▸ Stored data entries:
****************************************
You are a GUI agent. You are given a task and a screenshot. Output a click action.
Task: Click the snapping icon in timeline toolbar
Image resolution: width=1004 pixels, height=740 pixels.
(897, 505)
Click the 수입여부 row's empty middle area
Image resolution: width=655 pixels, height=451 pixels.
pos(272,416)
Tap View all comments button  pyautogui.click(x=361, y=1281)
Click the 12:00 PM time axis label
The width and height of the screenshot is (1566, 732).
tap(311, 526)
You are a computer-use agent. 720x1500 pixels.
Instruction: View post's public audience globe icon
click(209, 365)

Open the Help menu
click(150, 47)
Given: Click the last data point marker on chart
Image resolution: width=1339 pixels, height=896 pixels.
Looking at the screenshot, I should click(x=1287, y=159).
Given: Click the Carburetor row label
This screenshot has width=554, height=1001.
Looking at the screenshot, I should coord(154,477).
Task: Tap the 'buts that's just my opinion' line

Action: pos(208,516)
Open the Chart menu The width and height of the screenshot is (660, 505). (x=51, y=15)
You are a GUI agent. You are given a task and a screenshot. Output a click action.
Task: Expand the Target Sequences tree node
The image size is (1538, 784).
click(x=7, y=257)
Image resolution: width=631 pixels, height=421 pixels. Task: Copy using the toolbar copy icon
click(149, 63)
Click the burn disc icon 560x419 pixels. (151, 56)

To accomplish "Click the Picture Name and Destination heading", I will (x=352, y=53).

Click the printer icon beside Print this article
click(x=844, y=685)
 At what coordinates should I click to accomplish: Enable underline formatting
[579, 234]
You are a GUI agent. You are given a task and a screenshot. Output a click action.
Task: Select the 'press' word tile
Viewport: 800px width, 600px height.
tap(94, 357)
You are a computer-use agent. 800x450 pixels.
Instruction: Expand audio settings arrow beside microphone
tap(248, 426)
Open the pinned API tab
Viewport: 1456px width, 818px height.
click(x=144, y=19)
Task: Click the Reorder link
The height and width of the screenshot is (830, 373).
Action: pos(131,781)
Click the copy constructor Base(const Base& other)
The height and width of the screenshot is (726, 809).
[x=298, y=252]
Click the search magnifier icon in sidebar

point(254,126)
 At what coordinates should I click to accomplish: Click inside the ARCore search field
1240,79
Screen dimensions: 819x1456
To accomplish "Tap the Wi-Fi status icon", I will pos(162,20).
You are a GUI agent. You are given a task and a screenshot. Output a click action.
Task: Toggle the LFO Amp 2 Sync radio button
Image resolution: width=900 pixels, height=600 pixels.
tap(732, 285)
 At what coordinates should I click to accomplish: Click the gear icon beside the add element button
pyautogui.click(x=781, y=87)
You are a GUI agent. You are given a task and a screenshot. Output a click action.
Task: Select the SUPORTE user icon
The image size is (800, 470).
****************************************
Word for word, quote all of the data above.

You are a GUI agent. You are given a task and a screenshot. Output a click action.
Task: Click the snapping icon in timeline toolbar
Image resolution: width=1004 pixels, height=740 pixels.
(897, 505)
Click the 수입여부 row's empty middle area
Image resolution: width=655 pixels, height=451 pixels.
pos(272,416)
Tap View all comments button  pyautogui.click(x=361, y=1281)
Click the 12:00 PM time axis label
The width and height of the screenshot is (1566, 732).
tap(311, 526)
You are a computer-use agent. 720x1500 pixels.
Instruction: View post's public audience globe icon
click(209, 365)

Open the Help menu
click(150, 47)
Given: Click the last data point marker on chart
Image resolution: width=1339 pixels, height=896 pixels.
Looking at the screenshot, I should click(x=1287, y=159).
Given: Click the Carburetor row label
This screenshot has width=554, height=1001.
Looking at the screenshot, I should coord(154,477).
Task: Tap the 'buts that's just my opinion' line

Action: pos(208,516)
Open the Chart menu The width and height of the screenshot is (660, 505). (x=51, y=15)
You are a GUI agent. You are given a task and a screenshot. Output a click action.
Task: Expand the Target Sequences tree node
The image size is (1538, 784).
click(x=7, y=257)
Image resolution: width=631 pixels, height=421 pixels. Task: Copy using the toolbar copy icon
click(149, 63)
Click the burn disc icon 560x419 pixels. (151, 56)

To accomplish "Click the Picture Name and Destination heading", I will (x=352, y=53).

Click the printer icon beside Print this article
click(x=844, y=685)
 At what coordinates should I click to accomplish: Enable underline formatting
[579, 234]
You are a GUI agent. You are given a task and a screenshot. Output a click action.
Task: Select the 'press' word tile
Viewport: 800px width, 600px height.
tap(94, 357)
You are a computer-use agent. 800x450 pixels.
Instruction: Expand audio settings arrow beside microphone
tap(248, 426)
Open the pinned API tab
Viewport: 1456px width, 818px height.
click(x=144, y=19)
Task: Click the Reorder link
The height and width of the screenshot is (830, 373).
Action: pos(131,781)
Click the copy constructor Base(const Base& other)
The height and width of the screenshot is (726, 809).
[x=298, y=252]
Click the search magnifier icon in sidebar

point(254,126)
 At what coordinates should I click to accomplish: Click inside the ARCore search field
1240,79
Screen dimensions: 819x1456
To accomplish "Tap the Wi-Fi status icon", I will pos(162,20).
You are a GUI agent. You are given a task and a screenshot. Output a click action.
Task: Toggle the LFO Amp 2 Sync radio button
Image resolution: width=900 pixels, height=600 pixels.
tap(732, 285)
 At what coordinates should I click to accomplish: Click the gear icon beside the add element button
pyautogui.click(x=781, y=87)
You are a GUI agent. You are given a task and a screenshot. Output a click action.
Task: Select the SUPORTE user icon
The image size is (800, 470).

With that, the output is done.